* [Page]:
***
Cave Diving Exploration in Indonesia | Sport Diver

Diving Deep Into Indonesia's Unexplored Cave System

The limestone caves of Indonesia’s West Timor are composed of millions of tiny sea creatures that lived eons ago. A team of scuba divers set out to dive deeper into these caves than anyone has before.

It feels more like a show-and-tell at grade school than gearing up for a cave dive. Fifteen curious youngsters have gathered to watch me prepare to enter the West Timor cave known as Goa Oehani. The translator and guide passes me two side-mount tanks, fins, a mask, a helmet with primary light, and my huge camera rig. As I attach my cave-diving reel to my side-mount harness, the kids are watching intently, except for one small boy who takes a running jump to splash into the other end of the pool. With a quick wave goodbye to my spectators, I duck under the surface and follow a trail of laundry detergent packets and pieces of discarded clothing down the rocky slope. The entrance pool leads under a few boulders and down to a narrow restriction at about 20 feet deep. With a shake to settle my side mounts, I squeeze through and into the passage beyond. My dive light scans across chalky-white walls framing a deep-blue tunnel disappearing into the distance. After days of stalking the area and finding nothing but dead ends, Goa Oehani goes!

Exploratory cave diving is an absorbing hobby, and finding divable water is the last step in a very long process. Stories told by cave divers of rolling out mile after mile of new tunnel are only the tip of the iceberg — underpinning that success is often years of planning, effort and usually several failed attempts.

cave diving exploration

Ryan Kaczkowski takes notes in Umbu’s Shaft.

Liz Rogers

A few years ago, while studying a small map that depicted the distribution of limestone across the globe — most of the world’s caves are formed in porous limestone — I noticed a bright spot in Indonesia. That was intriguing; I was under the impression that the islands of Indonesia were mostly volcanic and unlikely to host caves. Indonesia is close to my home in Melbourne, Australia, and much easier to get to than flying halfway around the world to dive in Europe or the Americas. By that point I had dived the common — and some very uncommon — cave-diving spots in Australia. My latest local project, a cave called Elk River in Victoria, Australia, involved long muddy crawls and cold water. Tropical destinations with unexplored underwater caves sounded very tempting.
***
* [Entries shown]:
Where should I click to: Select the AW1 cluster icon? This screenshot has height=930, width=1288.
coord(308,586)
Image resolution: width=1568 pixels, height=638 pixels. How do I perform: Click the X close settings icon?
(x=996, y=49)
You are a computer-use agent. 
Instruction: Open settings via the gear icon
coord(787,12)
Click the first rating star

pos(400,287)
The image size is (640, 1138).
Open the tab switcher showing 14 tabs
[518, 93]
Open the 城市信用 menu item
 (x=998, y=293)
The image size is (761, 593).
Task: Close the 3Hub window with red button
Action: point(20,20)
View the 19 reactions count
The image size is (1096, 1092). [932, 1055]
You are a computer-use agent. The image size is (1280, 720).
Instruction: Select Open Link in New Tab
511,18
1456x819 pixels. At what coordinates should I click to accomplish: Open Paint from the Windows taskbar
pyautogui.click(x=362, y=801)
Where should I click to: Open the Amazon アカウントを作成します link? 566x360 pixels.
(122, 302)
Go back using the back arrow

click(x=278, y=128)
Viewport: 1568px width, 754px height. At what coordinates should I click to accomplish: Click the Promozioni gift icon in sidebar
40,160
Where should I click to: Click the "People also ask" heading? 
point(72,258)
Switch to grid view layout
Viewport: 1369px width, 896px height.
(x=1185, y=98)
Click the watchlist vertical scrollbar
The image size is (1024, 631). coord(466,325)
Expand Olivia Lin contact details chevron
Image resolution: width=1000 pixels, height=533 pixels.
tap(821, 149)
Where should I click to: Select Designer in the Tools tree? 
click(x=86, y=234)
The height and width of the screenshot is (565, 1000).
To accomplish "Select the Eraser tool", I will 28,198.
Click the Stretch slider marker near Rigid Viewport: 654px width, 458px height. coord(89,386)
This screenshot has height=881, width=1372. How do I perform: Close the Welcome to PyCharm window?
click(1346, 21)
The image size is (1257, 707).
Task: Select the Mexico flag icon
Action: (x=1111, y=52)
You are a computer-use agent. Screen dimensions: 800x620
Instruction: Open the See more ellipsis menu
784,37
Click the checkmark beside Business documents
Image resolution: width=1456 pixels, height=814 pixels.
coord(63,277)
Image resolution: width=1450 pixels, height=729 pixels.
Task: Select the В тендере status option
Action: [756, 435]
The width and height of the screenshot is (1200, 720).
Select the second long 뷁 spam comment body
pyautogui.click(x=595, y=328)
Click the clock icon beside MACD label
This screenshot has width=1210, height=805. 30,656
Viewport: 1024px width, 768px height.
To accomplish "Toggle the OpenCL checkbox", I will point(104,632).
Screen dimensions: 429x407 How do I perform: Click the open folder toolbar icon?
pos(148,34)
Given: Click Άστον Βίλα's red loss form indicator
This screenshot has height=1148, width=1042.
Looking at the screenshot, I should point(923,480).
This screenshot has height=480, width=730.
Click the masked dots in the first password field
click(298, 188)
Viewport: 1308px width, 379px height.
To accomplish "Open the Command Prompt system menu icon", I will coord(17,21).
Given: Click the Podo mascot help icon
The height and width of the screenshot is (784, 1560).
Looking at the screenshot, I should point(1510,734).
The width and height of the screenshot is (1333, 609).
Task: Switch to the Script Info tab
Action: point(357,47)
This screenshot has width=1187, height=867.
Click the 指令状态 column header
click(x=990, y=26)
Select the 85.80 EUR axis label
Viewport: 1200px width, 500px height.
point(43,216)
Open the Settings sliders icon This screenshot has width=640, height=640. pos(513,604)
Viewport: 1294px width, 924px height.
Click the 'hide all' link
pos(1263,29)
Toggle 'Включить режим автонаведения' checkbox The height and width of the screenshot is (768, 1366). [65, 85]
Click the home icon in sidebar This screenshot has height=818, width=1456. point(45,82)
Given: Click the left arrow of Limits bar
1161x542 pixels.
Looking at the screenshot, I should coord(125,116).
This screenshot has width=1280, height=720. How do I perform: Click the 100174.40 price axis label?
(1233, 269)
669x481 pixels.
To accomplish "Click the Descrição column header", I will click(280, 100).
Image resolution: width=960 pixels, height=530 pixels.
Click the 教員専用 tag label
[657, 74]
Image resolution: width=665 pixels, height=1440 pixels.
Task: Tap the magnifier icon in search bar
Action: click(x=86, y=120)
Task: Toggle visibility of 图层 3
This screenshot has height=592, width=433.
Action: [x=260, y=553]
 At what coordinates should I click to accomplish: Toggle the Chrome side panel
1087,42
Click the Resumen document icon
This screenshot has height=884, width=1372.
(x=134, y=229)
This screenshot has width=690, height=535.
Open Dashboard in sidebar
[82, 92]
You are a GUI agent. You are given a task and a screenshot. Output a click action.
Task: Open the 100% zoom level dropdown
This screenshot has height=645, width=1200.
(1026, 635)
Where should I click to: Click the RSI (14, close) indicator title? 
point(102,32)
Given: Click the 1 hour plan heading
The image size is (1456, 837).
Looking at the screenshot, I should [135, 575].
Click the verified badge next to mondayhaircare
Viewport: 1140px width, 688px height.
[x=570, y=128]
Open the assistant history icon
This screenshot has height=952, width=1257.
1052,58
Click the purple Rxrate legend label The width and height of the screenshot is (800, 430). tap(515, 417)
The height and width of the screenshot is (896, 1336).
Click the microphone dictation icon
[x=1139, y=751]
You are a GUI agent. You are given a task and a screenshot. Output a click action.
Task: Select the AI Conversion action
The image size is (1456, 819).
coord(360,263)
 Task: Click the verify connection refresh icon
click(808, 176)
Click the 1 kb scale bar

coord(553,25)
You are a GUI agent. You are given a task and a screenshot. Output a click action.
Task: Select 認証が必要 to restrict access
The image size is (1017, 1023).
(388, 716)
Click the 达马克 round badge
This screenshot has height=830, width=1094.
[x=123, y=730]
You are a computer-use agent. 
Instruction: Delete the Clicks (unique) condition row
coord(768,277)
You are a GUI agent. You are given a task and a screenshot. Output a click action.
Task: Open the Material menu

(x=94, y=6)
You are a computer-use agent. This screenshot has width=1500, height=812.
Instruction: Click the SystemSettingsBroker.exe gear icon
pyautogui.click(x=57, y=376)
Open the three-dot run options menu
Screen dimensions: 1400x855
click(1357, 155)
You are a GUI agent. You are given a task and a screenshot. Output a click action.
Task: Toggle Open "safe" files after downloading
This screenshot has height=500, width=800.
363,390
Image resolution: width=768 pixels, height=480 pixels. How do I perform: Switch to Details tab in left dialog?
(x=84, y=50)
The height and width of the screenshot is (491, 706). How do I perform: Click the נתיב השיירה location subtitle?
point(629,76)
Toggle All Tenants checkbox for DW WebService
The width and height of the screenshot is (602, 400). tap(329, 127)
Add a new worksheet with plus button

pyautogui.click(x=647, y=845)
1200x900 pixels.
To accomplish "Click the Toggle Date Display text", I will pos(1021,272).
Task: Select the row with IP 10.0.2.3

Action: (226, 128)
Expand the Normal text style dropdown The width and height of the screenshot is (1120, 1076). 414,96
***
* [What to do]:
1. In the West Timor cave-diving article, list every item the translator and guide passes over before the dive into Goa Oehani.
2. Translate this sentence from the West Timor cave-diving article into Spanish: "Exploratory cave diving is an absorbing hobby, and finding divable water is the last step in a very long process."
The entries play no part in what follows.

* [Answers to the exercises]:
1.
- Two side-mount tanks
- Fins
- A mask
- A helmet with primary light
- A huge camera rig

2. El buceo exploratorio en cuevas es un pasatiempo absorbente, y encontrar agua apta para bucear es el último paso de un proceso muy largo.